## Begin

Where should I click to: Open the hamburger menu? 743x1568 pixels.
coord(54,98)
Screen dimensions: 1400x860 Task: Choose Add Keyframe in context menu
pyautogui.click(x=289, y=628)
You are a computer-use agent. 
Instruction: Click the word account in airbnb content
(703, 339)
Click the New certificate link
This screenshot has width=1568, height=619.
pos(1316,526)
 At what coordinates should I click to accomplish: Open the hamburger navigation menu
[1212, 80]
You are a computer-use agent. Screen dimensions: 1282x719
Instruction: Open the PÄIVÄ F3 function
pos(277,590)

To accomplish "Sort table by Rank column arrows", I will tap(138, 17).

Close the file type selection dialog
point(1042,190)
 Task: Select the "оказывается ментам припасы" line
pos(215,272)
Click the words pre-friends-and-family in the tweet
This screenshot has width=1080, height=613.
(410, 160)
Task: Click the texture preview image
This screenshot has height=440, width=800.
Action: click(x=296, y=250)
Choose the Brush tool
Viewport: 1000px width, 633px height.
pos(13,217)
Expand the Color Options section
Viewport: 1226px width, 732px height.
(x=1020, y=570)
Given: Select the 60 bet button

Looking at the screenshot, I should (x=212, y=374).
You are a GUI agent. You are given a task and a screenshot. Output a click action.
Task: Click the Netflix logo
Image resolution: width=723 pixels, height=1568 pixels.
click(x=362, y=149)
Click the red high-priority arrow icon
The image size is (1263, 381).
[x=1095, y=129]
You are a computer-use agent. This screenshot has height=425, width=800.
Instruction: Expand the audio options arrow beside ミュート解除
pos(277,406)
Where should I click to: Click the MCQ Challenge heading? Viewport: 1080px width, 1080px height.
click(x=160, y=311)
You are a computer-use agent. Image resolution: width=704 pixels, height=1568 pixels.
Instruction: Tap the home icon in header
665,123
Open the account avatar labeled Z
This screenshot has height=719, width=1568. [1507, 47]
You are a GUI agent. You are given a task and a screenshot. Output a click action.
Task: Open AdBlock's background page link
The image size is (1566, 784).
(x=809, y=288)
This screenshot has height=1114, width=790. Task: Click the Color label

## End

Exercise requirements » Rewrite all the entries above as a numbered list, one line per number, and drop the blank lines.

Result of this task »
1. Where should I click to: Open the hamburger menu? 743x1568 pixels.
2. coord(54,98)
3. Screen dimensions: 1400x860 Task: Choose Add Keyframe in context menu
4. pyautogui.click(x=289, y=628)
5. You are a computer-use agent. 
6. Instruction: Click the word account in airbnb content
7. (703, 339)
8. Click the New certificate link
9. This screenshot has width=1568, height=619.
10. pos(1316,526)
11.  At what coordinates should I click to accomplish: Open the hamburger navigation menu
12. [1212, 80]
13. You are a computer-use agent. Screen dimensions: 1282x719
14. Instruction: Open the PÄIVÄ F3 function
15. pos(277,590)
16. To accomplish "Sort table by Rank column arrows", I will tap(138, 17).
17. Close the file type selection dialog
18. point(1042,190)
19.  Task: Select the "оказывается ментам припасы" line
20. pos(215,272)
21. Click the words pre-friends-and-family in the tweet
22. This screenshot has width=1080, height=613.
23. (410, 160)
24. Task: Click the texture preview image
25. This screenshot has height=440, width=800.
26. Action: click(x=296, y=250)
27. Choose the Brush tool
28. Viewport: 1000px width, 633px height.
29. pos(13,217)
30. Expand the Color Options section
31. Viewport: 1226px width, 732px height.
32. (x=1020, y=570)
33. Given: Select the 60 bet button
34. Looking at the screenshot, I should (x=212, y=374).
35. You are a GUI agent. You are given a task and a screenshot. Output a click action.
36. Task: Click the Netflix logo
37. Image resolution: width=723 pixels, height=1568 pixels.
38. click(x=362, y=149)
39. Click the red high-priority arrow icon
40. The image size is (1263, 381).
41. [x=1095, y=129]
42. You are a computer-use agent. This screenshot has height=425, width=800.
43. Instruction: Expand the audio options arrow beside ミュート解除
44. pos(277,406)
45. Where should I click to: Click the MCQ Challenge heading? Viewport: 1080px width, 1080px height.
46. click(x=160, y=311)
47. You are a computer-use agent. Image resolution: width=704 pixels, height=1568 pixels.
48. Instruction: Tap the home icon in header
49. 665,123
50. Open the account avatar labeled Z
51. This screenshot has height=719, width=1568. [1507, 47]
52. You are a GUI agent. You are given a task and a screenshot. Output a click action.
53. Task: Open AdBlock's background page link
54. The image size is (1566, 784).
55. (x=809, y=288)
56. This screenshot has height=1114, width=790. Task: Click the Color label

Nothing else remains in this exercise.